It is also well to note that the 1957 act also added ORS 109.305 which requires that:

'The rule that statutes in derogation of common law are to be strictly construed does not apply to the adoption laws of this state. [1957 c. 710 § 15]'

The first issue presented by the appeal challenges the jurisdiction of the trial court to award a decree of adoption in the absence of the consent of Wilcox as a parent. The question presented, however, is part and parcel of the determination of the case on the merits. The issue comes about in this way: The trial court refused to consider the original petition because it failed to state any of the jurisdictional facts required by ORS 109.324. The amended petition, therefore, alleged that the objector, Wilcox, as a natural parent of the children, 'has willfully deserted and has neglected without just and sufficient cause to provide care and maintenance for the said children for more than one year next preceding the filing of this Amended Petition and for more than one year next preceding the filing of the original petition herein for adoption by petitioners.' This allegation is, of course, substantially in the language of ORS 109.324. It was never seriously contended, however, that Wilcox had deserted the children. The only question was his failure to support.

Throughout the hearings Judge Long constantly reminded the parties that he could not allow a decree at all unless the jurisdictional fact of a failure by Wilcox to provide care and maintenance without just cause was established. In other words, this case was decided by the trial court on the theory that the jurisdiction of the court to determine the matter, without the consent of Wilcox as a natural parent, could only be gained by showing a neglect to support without just cause on the part of Wilcox for at least a year prior to the filing of the petition. The same facts which decided jurisdiction were substantially decisive in deciding if the adoption should be granted.

The 1957 statute gave the courts greater latitude in allowing an adoption over the objections of a nonconsenting parent. It is, of course, significant that to overcome nonconsent it was no longer necessary to prove both wilful desertion and neglect to support. This was the criteria required before the 1957 act. Omlie v. Hunt, 1957, 211 Or. 472, 316 P.2d 528. The 1957 act now allows the court to proceed when either wilful desertion or neglect to support without cause is established. The opinion in Omlie, 211 Or. at page 474, 316 P.2d at page 530, recognized the change in the statute but did not apply it. The former statute governed that case.

This explains the conclusion of the trial court, before mentioned, that he was only obliged to find a failure to support without just and sufficient cause, and not desertion, in order to sustain his jurisdiction to grant or withhold adoption.

The parties here are not certain that the word 'wilful' in the statute applies to both 'deserted' and 'neglected without just and sufficient cause to provide care * * *'.

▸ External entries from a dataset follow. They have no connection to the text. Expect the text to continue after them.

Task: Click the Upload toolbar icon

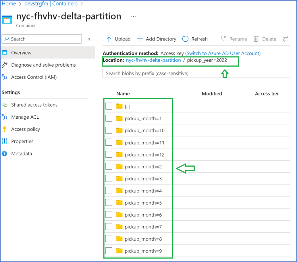Action: pos(109,39)
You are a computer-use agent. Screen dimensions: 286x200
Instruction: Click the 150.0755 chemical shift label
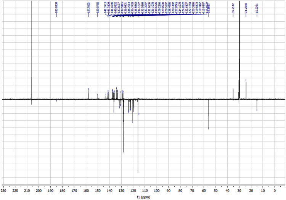click(98, 8)
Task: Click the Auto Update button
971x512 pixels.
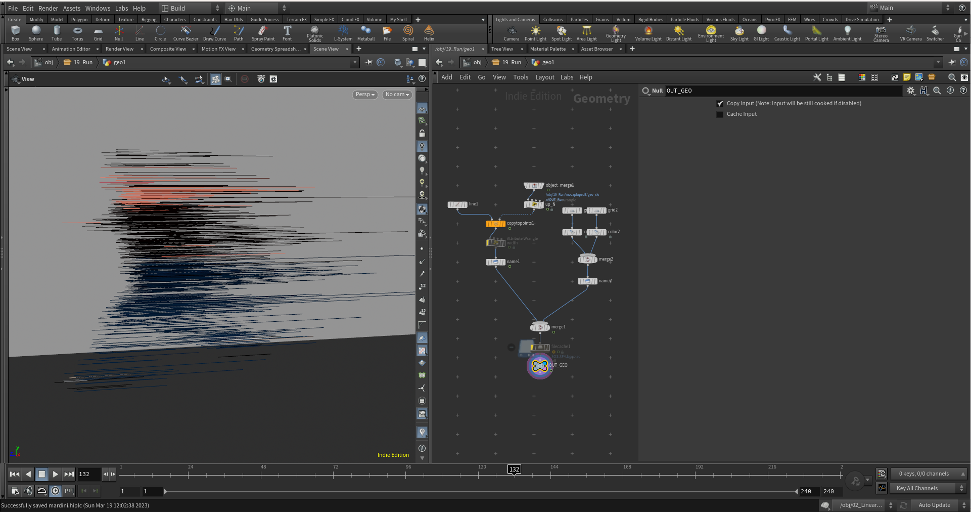Action: pos(934,505)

We think it is immaterial. The requirement that the nonsupport must be without 'just and sufficient cause' denotes an equivalent, if not broader, stricture than 'wilful'. No court would allow an adoption for nonsupport only unless the failure to provide was by intentional, deliberate or wilful design. The language of ORS 109.324 requiring the nonsupport to be 'without just and sufficient cause' is identical to the language of ORS 167.605 which makes it a crime to fail to support a wife or child 'without just and sufficient case.' It is apparent, therefore, that the legislature intended that the nonsupport be of the same wilful or deliberate character as that defined in the criminal code. See State v. Francis, 1928, 126 Or. 253, 268, 269 P. 878.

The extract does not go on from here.